Almost thirty years later, Sita had moved on with her life. She became a mother, a wife, and a headmistress at a school, knowing that the Saturday Night Strangler would never be caught. However, the news of the Llandarcy murder case’s reopening reignited a glimmer of hope within her. Now independent and strong, Sita decided to provide her alibi from that night to Paul. However, Paul ignored her, feeling embarrassed to face her after failing to keep his word. Unable to contain her emotions any longer, Sita confronted her ailing father and shouted at him, questioning why he had prevented her from staying with her friends that night. Sita recognized that her father’s decision was made with her best interests in mind, but her outburst was a manifestation of long-suppressed trauma and the feeling of being confined. She had never been given a chance to express her emotions regarding the loss she had experienced, as her father had acted as though nothing had happened. Therefore, her horrific expression of grief was both unusual and a natural response. While Sita Anwar is not a real individual, she symbolizes the collective experiences of all the friends and well-wishers of Sandra, Pauline, and Geraldine. She represents the girls in Port Talbot who lived in fear, even at the thought of going out at night. Sita emblematizes the countless young girls who had to endure the devastating news of murders and rapes during the charming and vulnerable stage of their lives. Her traumatized behavior reflects the heartbreaking and horrifying emotions that every woman who has experienced such a traumatic incident feels.
Other Crimes Of Joseph Kappen
In Steeltown Murders, the series introduces other victims of Joseph Kappen who went unnoticed due to a lack of evidence. While Phil’s long-standing friend, Jane, who was sexually assaulted, and Susan Ferry, another victim, are probably fictional representations in the series, the pattern of abduction and the facial descriptions provided by the victims suggest that Joseph Kappen was likely the perpetrator in their cases as well. However, the series does not explicitly confirm Kappen’s involvement in these assaults due to the absence of conclusive evidence.

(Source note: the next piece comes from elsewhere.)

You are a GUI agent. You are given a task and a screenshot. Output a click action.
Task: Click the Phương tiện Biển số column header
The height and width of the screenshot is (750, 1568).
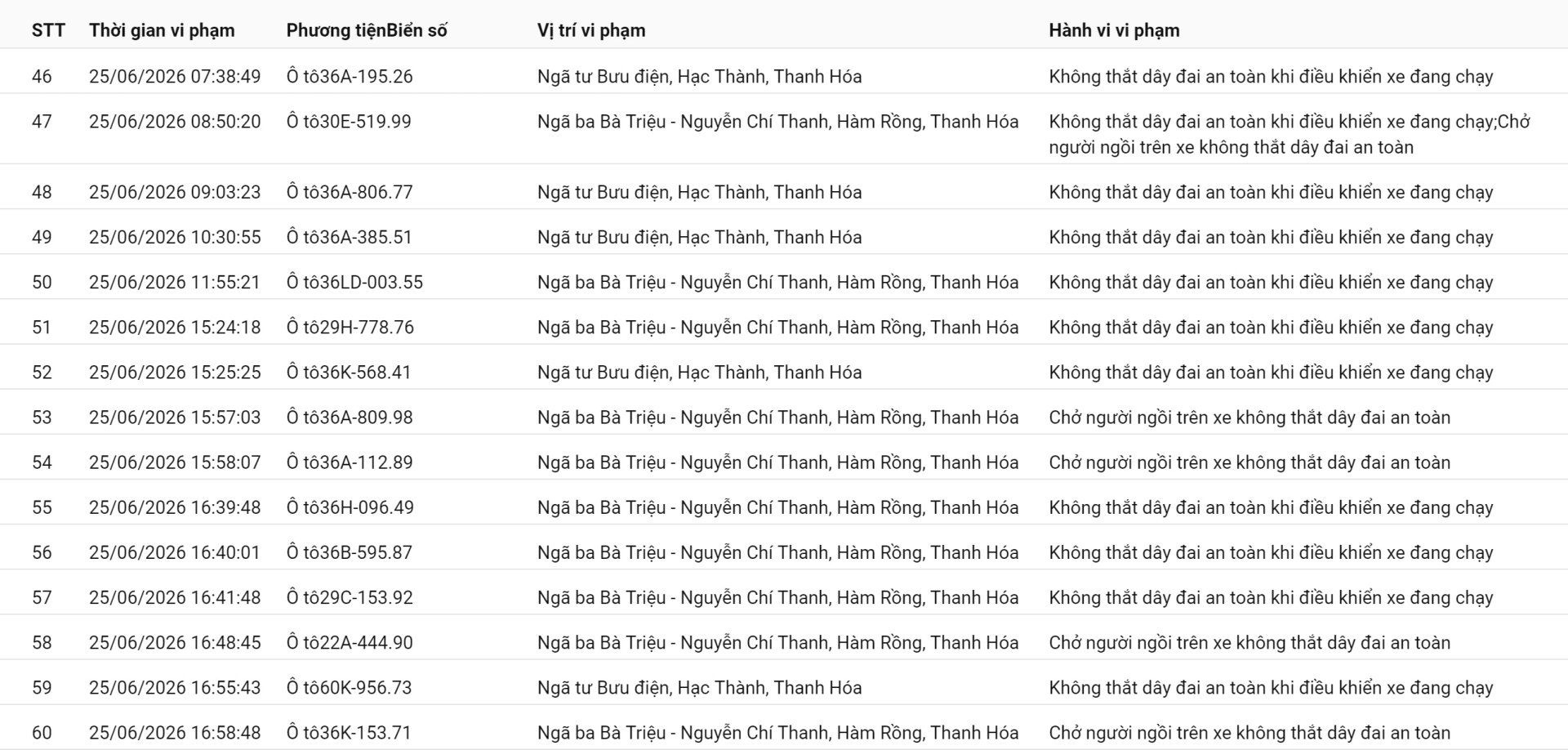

If we examine the true events surrounding Joseph Kappen, we come across a significant incident in 1976 involving the murder of Maureen Mulchay, a 23-year-old woman. Kappen was considered the prime suspect in this case, although the murder mystery remained unsolved due to the unavailability of DNA samples. Mulchay was also strangled to death on a Saturday night, similar to the manner in which Sandra, Pauline, and Geraldine were killed. The proximity of Mulchay’s murder to Sandsfield estate, near Kappen’s residence, suggests a strong possibility of Joseph being the potential murderer in this case as well. However, during the 1970s, investigators treated these cases separately, which compromised the effectiveness of their investigations and rendered them futile. The introduction of DNA technology in the field of crime investigation provided new possibilities for solving these murder cases. With the combined efforts of Paul Bethell and Phil Rees, the Saturday Night Strangler was finally identified in 2002 using familial DNA. However, the murder case of Maureen Mulchay remains unsolved, as the necessary DNA evidence has not yet been found or linked to Joseph Kappen.